東京都現代美術館 未見の星座〈コンステレーション 〉-つながり/発見のプラクティス
純粋な眼差しで見て、超個人的に気になったことを幾つか。
展示を観終わって、というか最初の作品を見たときから考えたのは展覧会は誰のものとしてつくられ世に出現するのかということだった。美術館のものなのか、学芸員のものなのか。作家のものなのか、鑑賞者のものなのか。それともそれとも美術史のものなのか。「どれか」ではなく「どれも」ということなんだろうけど、この展覧会から感じたのは学芸員のためなのかなというのが一番勢いを感じた。それが展覧会として良いのか悪いのかはわからないのだけど、最近、作品自体よりも展覧会をつくった側に焦点が合うことが増えてきたような気がする。なにか僕自身の中で変化があるのだろう。鶏が先か、卵が先か。はたまたどちらもなのか親子丼からだけなのか。
作品では、北川貴好さんの作品が、これまでの作品を知っているという点も含めて一番好印象だった。空間の切り方にちぐはぐさがなく風通しが良い気がした。
浅井くんはいつものごとくさすがの手数で圧巻だけど、エントランスホールから見える場所で展示していたということもあり、文脈よりも広告的な扱いに見えてしまった。
志村くんはその前に展示していたαMと比較してしまい、予算のことを考えてしまった。もっとやりたかったんじゃないかなぁと勝手に。

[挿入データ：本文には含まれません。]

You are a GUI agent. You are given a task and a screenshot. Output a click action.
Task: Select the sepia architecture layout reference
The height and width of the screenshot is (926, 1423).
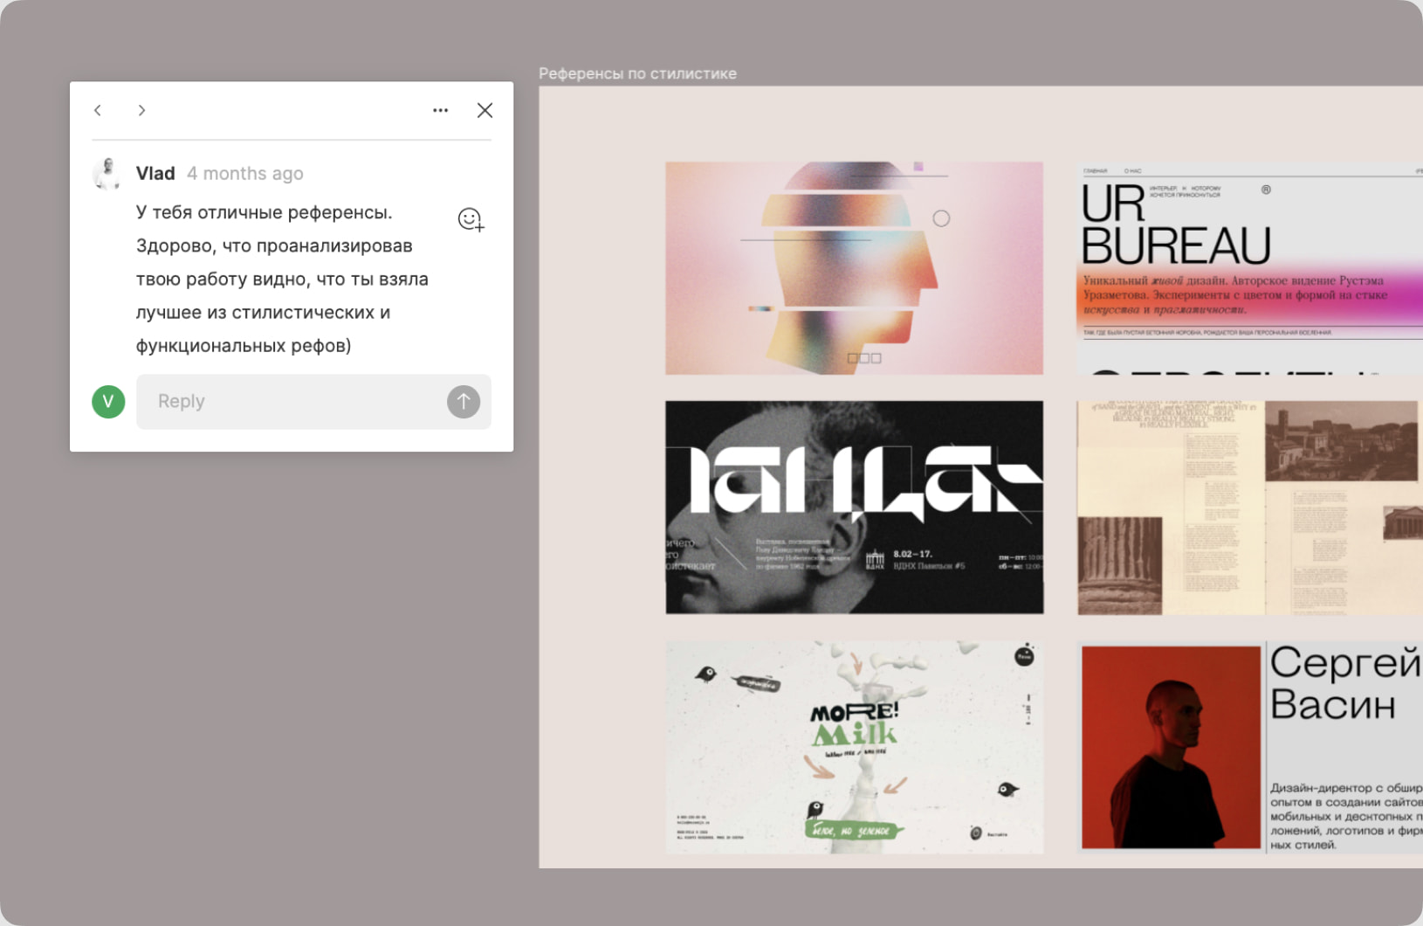(1248, 508)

山本高之さんは見ているとじわじわくるいい作品だけど、この一点だけなのかーという感じ。その感想は大崎のぶゆきさんも共通している。この作品だけなのかーって。
太田三郎さんの作品は、年齢を知って納得だった。それならこれができるなと。
伊藤久也さんは、今っぽいなあという印象だったけど、決して「最新の今」ではないなという印象。
こんな超個人的で全然批評にもなってない感想文を表に出して良いのかとも思うけど、思ったことは言葉にしておきたいと思い、ざっくりとではあるけど書きました。